The building nearby her trembled before blasting apart to smithereens. Rem’s body flew, landing in a smoking heap beside her. The man climbed back up. Blood trickled down from the cut above his eyes as he slowly staggered to the fight he didn’t plan to win.
“Why!?” Chamomile didn’t know when she devolved to scream. “Why don’t you just end him? Why do you want my permission to do it? Why is an utter loser like me worth risking your life to save?”
Rem sugarcoated nothing.
“Totally agree. You are a worthless weakling, but…”
Hex emerged from the rubbles.
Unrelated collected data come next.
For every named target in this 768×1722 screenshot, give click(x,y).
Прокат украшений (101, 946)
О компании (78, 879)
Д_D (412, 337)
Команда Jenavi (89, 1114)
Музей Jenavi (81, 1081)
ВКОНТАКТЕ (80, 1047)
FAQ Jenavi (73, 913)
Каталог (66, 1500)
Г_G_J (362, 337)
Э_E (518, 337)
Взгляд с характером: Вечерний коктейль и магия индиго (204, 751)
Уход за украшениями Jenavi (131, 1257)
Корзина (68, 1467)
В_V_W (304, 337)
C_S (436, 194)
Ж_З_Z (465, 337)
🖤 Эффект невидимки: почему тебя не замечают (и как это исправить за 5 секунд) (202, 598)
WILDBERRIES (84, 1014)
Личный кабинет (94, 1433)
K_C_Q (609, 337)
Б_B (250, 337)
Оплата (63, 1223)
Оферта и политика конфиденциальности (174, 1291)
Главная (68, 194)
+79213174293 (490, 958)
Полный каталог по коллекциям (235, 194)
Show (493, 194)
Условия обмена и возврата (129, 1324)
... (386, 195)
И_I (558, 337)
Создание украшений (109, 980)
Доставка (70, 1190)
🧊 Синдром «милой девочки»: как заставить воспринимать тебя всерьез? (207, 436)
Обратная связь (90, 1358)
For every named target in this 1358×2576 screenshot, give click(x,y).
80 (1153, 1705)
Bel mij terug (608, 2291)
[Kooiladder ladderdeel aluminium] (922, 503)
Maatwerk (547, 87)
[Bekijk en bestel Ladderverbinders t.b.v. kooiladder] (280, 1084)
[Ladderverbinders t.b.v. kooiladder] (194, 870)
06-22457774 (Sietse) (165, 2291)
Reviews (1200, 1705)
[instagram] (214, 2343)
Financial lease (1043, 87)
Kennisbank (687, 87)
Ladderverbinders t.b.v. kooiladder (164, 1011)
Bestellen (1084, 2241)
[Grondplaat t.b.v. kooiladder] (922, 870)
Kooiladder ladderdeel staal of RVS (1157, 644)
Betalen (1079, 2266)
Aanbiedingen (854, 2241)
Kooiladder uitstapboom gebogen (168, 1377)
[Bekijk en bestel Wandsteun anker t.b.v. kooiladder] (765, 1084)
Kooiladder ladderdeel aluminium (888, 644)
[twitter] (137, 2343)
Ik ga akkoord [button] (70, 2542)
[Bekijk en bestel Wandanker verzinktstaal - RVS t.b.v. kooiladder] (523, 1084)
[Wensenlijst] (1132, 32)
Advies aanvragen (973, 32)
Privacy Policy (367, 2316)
His contraption hands opened, revealing a flame-thrower charged with Mana. The beast growled like an injured, lost animal fuel by rage. The contraption spun, focusing the energy and flexing the spell’s formula to generate obscene temperature.
“… a great hero once said only those who know weakness can become truly strong.”
Hex screamed. A pointed his flamethrower at the duo.
“Stop this,” Chamomile finally sensed the pain drifting in the air. “I don’t want this.”
Rem looked at Chamomile, tried his best for a reassuring smile and refused to let the woman behind him ate the incinerator.
Because that is what Superman would do.
…
Chamomile responded with stun, witnessing an embodiment of heroism she could only dream of being. But something else took her attention. It was the animalistic screams of her friend and commander.
Hex wasn’t supposed to scream like that. He was gallant, brave — an exemplar of Grand Empire’s courage. With her adrenalin and feared subsided, Chamomile realized Hex’s screams weren’t the yelling of triumph but a pained animal. The fact she was still alive proved Stuart Hex painfully kept a hint of awareness behind that monster. That living weapon worth double as Hex’s torture.
Hex let out another agonizing screamed as he readied his flames-throwers, putting Chamomile up for an ultimate choice.
Either let her brother’s figure die or let him suffered perpetually — the moment of truth was now. Chamomile reflected on everything Hex meant to her and squeezed out an answer.
“Please…” She sobbed. “Please let him rest.”
The fireball the size of a house sailed toward the two, digging a searing trench where it passed.
But the hero’s eyes responded with undying light.
The second battle of the conclusion has officially begun.